■ DIRECTIONS ■
Return all lines from the entries below in which the word "computer" is present.

■ RECORDS SHOWN ■
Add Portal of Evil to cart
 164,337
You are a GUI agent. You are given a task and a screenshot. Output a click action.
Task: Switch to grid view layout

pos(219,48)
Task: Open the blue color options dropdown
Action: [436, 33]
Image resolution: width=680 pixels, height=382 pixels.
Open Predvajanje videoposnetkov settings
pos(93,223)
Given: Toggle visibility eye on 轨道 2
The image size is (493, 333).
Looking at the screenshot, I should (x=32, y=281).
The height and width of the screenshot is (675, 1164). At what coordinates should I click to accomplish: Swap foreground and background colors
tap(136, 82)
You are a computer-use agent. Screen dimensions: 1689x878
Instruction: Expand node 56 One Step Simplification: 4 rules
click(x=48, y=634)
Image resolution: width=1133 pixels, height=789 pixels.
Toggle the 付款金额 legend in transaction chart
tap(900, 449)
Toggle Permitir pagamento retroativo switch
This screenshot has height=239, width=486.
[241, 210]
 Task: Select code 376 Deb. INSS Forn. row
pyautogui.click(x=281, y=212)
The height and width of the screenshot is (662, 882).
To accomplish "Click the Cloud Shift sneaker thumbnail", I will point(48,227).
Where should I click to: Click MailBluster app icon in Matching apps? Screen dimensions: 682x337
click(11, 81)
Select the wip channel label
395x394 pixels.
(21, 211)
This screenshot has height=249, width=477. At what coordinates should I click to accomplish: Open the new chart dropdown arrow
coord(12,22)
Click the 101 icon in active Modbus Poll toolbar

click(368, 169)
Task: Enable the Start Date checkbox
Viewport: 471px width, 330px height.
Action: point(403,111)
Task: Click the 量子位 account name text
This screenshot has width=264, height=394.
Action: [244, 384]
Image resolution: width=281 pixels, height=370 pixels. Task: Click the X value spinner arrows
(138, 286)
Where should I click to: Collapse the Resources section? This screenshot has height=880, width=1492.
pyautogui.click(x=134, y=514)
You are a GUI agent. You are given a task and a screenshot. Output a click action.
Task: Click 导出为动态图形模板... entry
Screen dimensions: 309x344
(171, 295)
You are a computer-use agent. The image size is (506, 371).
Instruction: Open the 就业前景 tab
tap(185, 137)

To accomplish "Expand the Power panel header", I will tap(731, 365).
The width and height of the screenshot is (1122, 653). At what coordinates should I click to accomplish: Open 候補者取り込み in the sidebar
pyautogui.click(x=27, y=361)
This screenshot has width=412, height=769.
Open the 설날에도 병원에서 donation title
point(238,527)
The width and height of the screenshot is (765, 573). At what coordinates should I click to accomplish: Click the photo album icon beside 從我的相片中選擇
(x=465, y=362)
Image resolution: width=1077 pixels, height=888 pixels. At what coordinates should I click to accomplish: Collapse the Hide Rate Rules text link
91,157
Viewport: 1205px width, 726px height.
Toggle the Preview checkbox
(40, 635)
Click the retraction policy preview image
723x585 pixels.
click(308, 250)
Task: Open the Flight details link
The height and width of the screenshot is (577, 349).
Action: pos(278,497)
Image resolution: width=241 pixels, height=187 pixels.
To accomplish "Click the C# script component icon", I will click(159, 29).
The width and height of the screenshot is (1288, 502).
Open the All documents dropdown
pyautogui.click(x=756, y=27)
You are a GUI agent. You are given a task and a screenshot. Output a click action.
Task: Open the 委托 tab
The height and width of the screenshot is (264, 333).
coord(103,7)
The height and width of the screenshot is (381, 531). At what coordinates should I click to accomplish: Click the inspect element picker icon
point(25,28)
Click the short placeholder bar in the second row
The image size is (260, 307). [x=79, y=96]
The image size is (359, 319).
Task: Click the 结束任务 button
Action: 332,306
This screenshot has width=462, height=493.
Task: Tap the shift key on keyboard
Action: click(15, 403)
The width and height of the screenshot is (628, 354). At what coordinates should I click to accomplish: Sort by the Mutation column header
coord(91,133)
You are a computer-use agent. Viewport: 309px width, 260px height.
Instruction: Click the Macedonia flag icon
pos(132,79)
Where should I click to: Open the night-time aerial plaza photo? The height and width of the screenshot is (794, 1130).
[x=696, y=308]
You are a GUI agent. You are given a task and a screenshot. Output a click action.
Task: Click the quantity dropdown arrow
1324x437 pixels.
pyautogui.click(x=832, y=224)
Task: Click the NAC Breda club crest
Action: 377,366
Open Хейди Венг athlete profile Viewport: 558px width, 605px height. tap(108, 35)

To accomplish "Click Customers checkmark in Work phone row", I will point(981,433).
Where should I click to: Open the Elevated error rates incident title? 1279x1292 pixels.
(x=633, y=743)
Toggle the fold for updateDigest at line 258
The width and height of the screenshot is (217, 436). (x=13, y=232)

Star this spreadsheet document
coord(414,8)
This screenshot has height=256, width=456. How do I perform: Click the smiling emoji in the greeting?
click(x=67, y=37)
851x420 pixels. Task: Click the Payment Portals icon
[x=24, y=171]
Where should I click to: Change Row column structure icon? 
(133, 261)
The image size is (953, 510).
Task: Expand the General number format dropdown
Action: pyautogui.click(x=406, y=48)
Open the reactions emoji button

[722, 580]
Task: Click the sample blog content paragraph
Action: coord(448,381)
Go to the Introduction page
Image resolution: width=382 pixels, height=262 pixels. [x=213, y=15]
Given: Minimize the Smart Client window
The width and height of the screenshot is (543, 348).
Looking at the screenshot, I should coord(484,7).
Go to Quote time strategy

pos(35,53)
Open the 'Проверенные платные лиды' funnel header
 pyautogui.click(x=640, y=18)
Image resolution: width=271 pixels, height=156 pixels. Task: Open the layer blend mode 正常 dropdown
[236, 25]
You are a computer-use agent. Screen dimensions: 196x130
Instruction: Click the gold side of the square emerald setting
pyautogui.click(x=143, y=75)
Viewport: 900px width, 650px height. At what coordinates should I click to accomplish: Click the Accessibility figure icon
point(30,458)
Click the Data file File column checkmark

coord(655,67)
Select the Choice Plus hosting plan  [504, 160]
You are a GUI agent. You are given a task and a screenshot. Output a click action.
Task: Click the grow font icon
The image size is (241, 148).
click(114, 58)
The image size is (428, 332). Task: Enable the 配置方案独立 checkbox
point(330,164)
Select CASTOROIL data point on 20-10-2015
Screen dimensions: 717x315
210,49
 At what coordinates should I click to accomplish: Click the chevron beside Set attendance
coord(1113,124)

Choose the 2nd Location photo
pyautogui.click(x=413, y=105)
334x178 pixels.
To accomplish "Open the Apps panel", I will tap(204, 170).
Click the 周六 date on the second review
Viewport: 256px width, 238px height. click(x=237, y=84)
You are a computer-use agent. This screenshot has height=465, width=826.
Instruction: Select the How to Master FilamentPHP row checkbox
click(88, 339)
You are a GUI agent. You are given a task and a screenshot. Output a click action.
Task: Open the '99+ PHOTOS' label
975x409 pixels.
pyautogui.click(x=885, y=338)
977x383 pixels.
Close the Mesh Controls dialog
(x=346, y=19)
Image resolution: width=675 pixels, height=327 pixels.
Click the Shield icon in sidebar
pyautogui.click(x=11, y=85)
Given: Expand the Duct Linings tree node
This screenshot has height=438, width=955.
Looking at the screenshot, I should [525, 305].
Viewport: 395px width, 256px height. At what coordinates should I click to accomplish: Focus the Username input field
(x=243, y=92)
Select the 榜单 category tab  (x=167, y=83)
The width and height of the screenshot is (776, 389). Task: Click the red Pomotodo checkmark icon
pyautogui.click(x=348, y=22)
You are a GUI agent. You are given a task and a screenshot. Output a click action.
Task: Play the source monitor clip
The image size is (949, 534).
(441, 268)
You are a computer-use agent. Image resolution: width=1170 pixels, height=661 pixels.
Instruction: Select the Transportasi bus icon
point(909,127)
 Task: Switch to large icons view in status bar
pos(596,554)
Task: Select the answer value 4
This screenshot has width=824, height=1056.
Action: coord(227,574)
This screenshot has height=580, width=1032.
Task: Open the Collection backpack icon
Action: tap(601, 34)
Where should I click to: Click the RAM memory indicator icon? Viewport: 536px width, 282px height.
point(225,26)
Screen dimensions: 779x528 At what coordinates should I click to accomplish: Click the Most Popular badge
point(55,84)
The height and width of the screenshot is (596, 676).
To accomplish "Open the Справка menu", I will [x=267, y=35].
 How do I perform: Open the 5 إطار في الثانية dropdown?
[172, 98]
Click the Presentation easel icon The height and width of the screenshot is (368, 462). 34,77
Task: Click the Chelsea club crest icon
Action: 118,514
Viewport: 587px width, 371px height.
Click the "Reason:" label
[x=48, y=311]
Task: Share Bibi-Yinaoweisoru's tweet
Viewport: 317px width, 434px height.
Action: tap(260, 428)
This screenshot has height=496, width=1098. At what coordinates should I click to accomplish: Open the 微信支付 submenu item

■ EXERCISE ANSWER ■
You are a computer-use agent. Screen dimensions: 1689x878
You are a computer-use agent. The image size is (506, 371).
You are a computer-use agent. Viewport: 309px width, 260px height.
You are a computer-use agent. Screen dimensions: 196x130
You are a computer-use agent. This screenshot has height=465, width=826.
You are a computer-use agent. Image resolution: width=1170 pixels, height=661 pixels.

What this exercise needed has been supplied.